Here Lately

Hello World, again...

Hello everyone, thanks for stopping by. This is the first post using Pelican, a static site generator written in Python. I've tried various others, but decided I'd give Pelican a try. I'm doing a lot more python development these days, so staying in the same language is always nice. I did not keep the 3 whole blog posts I had here before as they were about a project that is also no longer here.

I debated keeping any of the old projects on here, but in the name of clean slates I just started fresh. If you ever visited this site before and happened to use any of the web based tools I had here feel free to reach out to me if you want the code so you can continue to use it. They all were single page vanilla web apps so its easy to host yourself. All of them have better alternatives, mine were mainly for me, hosted somewhere anyone could access and I never track so Im not sure if they were used beyond myself. Check the Links for alternatives if you did. I did keep the Directory, renamed to Links, which was really the only thing of value from the old site. I added more links as well, I've been sitting on a lot of tabs...

I'm focusing this site more on writing, it's something I've wanted to do for a while now. My current focus on programming, AI, philosophy, and the intersection of these fields gives me plenty of things that it often helps just to write about or write down. I've always been curious about a lot of things related to these fields, and now is a good time to seriously start talking about them.

I've been using AI since pretty early on, I was a hard skeptic in the beginning, but slowly we came to terms. As I learned more about it, experimented with it, built some pretty cool things with it and as a technology it progressed, I realized I was no longer a skeptic, I was kinda like Tom in this video

I've been developing my own agent framework T.O.M., it's a reference to an old CS joke and total coincidence to the video. I'd wager it "knows" more than me and it can do some unexpected things. It’s Apple MLX based, using FastAPI, Qwen 3 and function calling. I use Qwen 3 4B Thinking 2507, 1.7B if I'm testing functionality and need faster inference.

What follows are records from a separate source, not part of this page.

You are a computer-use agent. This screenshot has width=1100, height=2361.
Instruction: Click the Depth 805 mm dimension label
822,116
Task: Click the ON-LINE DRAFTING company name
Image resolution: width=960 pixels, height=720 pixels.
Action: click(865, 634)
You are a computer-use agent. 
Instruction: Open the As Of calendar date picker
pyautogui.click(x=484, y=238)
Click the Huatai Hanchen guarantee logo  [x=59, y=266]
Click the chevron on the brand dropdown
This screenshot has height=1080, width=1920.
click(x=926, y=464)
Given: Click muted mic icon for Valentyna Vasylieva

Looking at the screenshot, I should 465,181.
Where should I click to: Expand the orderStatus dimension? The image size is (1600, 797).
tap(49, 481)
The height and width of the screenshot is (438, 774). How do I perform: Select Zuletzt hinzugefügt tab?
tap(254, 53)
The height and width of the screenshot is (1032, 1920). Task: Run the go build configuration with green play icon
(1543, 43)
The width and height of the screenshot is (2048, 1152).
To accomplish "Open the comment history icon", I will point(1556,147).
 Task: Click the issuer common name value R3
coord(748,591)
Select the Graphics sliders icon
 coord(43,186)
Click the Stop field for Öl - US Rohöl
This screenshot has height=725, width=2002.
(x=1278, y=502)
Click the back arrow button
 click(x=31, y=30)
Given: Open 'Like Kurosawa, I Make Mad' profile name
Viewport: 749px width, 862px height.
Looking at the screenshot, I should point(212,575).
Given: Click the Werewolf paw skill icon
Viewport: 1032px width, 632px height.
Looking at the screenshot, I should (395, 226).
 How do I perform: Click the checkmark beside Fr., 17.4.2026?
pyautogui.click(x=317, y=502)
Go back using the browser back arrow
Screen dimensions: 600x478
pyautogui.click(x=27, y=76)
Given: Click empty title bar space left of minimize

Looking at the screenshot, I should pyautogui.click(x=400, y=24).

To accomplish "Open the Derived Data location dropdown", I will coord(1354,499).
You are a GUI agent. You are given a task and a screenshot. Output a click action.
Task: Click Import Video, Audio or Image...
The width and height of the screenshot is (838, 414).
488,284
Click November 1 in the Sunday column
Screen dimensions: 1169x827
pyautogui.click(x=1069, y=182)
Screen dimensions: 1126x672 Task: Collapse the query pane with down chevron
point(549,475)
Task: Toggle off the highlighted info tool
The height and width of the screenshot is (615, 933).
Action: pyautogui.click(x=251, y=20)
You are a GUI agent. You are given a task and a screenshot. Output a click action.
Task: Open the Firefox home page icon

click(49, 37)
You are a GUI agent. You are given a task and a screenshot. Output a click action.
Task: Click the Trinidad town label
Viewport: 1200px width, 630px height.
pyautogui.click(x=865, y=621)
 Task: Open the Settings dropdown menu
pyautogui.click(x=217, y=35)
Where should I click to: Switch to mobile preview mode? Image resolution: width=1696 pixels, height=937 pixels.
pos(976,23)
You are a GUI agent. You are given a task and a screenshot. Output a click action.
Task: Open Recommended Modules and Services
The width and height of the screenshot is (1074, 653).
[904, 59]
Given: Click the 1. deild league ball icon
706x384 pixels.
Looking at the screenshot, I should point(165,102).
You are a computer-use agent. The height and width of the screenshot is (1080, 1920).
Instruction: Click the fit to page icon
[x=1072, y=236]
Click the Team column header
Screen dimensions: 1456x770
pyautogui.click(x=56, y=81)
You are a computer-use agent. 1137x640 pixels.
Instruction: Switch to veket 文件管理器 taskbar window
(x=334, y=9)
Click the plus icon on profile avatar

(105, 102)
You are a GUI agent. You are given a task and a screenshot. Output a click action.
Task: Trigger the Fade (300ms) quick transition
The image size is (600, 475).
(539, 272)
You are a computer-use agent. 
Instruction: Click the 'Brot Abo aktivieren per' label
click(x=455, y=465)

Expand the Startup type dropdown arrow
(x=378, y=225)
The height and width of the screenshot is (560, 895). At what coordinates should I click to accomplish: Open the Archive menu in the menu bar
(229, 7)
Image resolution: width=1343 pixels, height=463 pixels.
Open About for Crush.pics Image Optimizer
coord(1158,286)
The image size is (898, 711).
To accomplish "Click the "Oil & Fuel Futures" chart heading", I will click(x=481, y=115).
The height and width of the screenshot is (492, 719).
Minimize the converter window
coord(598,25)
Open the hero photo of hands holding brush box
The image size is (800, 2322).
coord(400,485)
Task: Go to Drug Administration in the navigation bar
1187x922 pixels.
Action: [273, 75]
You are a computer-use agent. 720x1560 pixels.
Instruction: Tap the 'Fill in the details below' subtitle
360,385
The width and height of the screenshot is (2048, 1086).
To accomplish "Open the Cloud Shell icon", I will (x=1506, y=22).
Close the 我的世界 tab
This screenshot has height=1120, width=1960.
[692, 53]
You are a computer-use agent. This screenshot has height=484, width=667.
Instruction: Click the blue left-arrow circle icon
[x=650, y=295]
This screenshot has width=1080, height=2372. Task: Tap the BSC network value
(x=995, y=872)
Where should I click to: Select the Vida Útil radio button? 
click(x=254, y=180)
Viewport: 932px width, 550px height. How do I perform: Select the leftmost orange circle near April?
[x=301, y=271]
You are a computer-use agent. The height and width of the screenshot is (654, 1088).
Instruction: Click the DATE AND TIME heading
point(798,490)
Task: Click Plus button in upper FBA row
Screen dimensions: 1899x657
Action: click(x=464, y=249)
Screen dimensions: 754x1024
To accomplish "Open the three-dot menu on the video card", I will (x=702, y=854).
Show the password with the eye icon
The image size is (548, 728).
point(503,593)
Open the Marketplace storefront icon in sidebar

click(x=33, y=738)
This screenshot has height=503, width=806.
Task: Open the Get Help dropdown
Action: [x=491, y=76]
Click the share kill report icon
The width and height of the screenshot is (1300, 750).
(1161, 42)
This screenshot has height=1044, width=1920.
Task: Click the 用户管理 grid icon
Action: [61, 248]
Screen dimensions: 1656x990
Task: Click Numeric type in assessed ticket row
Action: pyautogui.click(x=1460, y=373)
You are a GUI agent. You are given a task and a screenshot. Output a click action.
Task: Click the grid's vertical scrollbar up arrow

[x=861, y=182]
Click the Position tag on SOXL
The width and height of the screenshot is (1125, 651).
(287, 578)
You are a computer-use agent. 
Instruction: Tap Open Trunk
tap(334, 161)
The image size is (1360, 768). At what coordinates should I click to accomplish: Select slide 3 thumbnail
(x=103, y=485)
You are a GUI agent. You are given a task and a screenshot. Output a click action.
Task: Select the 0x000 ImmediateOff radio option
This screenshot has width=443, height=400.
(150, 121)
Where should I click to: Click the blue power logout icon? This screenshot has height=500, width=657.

I have a background in engineering, I was a full stack engineer for a decade for CBS Interactive/Paramount focused on web development. The transition to building a framework that could be used to interact with a LLM was surprisingly easy. It's very similar to work I did before, APIs, managing state, parsing input/output, request/response. It's really a lot of fun and I highly recommend other developers to start experimenting with agent frameworks, LangChain, Haystack, LlamaIndex, etc. along with Claude Code and similar tools.

I am using Tom for research into topics around AI and programming in general. Currently I am working on and experimenting with various RAG methodologies and retrieval and context management. It's like a personal mini Claude Code or similar. I still use frontier models, but I am using my own for focused study because I keep everything local, except for web data fetches which I use very sparingly, and it's a great learning experience.

Giving a LLM a "fetch web page" tool that requires just a URL has been pretty interesting. The tool call for the LLM just requires a url, when the LLM makes the call the API catches the tool call for execution and then its just a function that uses Beautiful Soup to cut out bits the LLM doesn't need from the fetched html and reshape the context with the info for the LLM. It works fine for 'Hey Tom fetch this url...' but it gets interesting when Tom is working on a deeper problem. I have seen Tom work on something, think he needs more information to achieve the goal, and fetch web pages for information on the problem. The urls are pulled from inference, training data I'm sure contains tons of urls, as Tom knows arxiv and quickly figured out a way to search it and github for queries with no further prompting from me, it knows it has a tool that can fetch web pages, and it needs info to solve a problem.

I've been really bad about keeping logs, as some of what they can do given tools is interesting to watch, and like the searching for data on the web or other things it might be interesting to others. I'll start piping output to logs so I can share relevant bits.

The orchestration layer, keeping a LLM going smoothly behind the scenes is interesting. It really helped me personally understand more about what the big players, OpenAI, Anthrophic, and others are doing after developing one from the ground (LLM) up. The recent router addition to ChatGPT 5, routing to different models based on task, is something I understood once people started discussing it because I had read papers like MemGPT and others. In my own framework I quickly realized that, a) model size affects time to output, which led me to debate routing "trivial" conversation to quick, non-thinking model and non-trivial go to a thinking model. But who/what decides "trivial"? On Bluesky someone mentioned that pro users could switch models via dropdown, so they (OpenAI) may in essence have had data on users switching models and an estimated guess why. I know I have gotten the "do you prefer this or that response" which could be testing models capacity as well. It's a very interesting problem.

That about wraps this up I guess. I'll try to write more now, especially now that I took the time this morning to go ahead and redo this site. As always expect changes here.